Pittsburgh is among the cities competing to land Amazon’s second headquarters and that has many people wondering what could happen if the company actually picked their city. To get some answers, we turned to our fellow NPR member station, KUOW in Seattle, home to Amazon’s first headquarters.
It’s lunch time in Seattle’s South Lake Union neighborhood. Employees pour out of Amazon’s headquarters. Ruchika Tulshyan and I sat on a bench, watching them. Tulshyan is a Seattle author and journalist who covers diversity in the tech industry.
Tulshyan listed off who she sees coming in and out of the building. “Currently, I see a group of about, I’d say 6 – all men. Almost everyone in the group is white and probably around the age of 30,” she said.
In Seattle, we call those guys “tech bros.” We know they work for Amazon because they have the badges to prove it.
There are other kinds of people, too, some speaking different languages. Young men of apparent Chinese or Indian ancestry. They’re dressed like programmers, in hoodies and jeans. An African-American man wipes down the surfaces around the building.
Tulshyan said Amazon brings a lot of wealth and opportunity to Seattle, but it’s not equally shared. Amazon's top executives are white and mostly men. “We see a lot of people of color at Amazon as support employees, warehouse employees, but certainly when it comes to decision making capability, certainly when it comes to those big fat stock options and those big salaries, it goes to white employees,” said Tulshyan.
The whiteness of the tech industry has made Seattle more white. The city has grown two percent more white since 2010.
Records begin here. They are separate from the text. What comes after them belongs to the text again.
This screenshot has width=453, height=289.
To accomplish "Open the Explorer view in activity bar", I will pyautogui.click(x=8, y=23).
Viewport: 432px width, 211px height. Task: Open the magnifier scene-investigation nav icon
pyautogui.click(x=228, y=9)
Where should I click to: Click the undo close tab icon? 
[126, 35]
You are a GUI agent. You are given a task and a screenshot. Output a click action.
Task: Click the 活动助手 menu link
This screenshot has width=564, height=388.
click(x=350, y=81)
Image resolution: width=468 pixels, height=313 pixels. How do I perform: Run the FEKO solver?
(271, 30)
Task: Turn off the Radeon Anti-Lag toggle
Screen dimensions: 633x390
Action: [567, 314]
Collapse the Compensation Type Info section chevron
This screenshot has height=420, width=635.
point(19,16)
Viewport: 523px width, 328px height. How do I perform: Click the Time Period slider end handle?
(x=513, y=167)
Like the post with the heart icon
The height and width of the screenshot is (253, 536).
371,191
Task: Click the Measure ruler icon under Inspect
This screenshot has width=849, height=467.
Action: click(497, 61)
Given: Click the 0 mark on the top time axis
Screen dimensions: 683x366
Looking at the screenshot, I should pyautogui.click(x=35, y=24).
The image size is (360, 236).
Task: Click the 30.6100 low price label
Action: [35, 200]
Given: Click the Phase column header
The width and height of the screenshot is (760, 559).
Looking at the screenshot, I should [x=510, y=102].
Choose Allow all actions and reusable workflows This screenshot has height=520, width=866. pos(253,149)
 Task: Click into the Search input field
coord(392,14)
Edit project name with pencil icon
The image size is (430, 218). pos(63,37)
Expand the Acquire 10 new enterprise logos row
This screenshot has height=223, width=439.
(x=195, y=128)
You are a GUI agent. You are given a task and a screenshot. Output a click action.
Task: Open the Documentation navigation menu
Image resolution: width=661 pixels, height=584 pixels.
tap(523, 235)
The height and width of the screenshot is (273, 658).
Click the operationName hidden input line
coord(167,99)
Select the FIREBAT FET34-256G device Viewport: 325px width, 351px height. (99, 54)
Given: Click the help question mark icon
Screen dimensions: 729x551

You can see the change happening. Seattle’s neighborhood of Beacon Hill has long had a strong Asian American community. Austin-Monique Subelbia grew up there. “Our neighbors were more than just people we lived next to—more like they were close to family,” Subelbia recalled. “Like I would call some of my neighbors ‘auntie’ and ‘uncle’ even if we weren’t related.”
But Subelbia doesn’t work in tech — she works in restaurants. When it came time for her to get a place of her own, she couldn’t afford Beacon Hill. The neighborhood had been "discovered." She said it feels like a battle.
“The uprising of white men on Beacon Hill — white men and their families — is changing the dynamic of the hill,” she said. “I think it’s great to have for Seattle to have growth in that way. I’m not sure how I feel about how they are kind of taking over.”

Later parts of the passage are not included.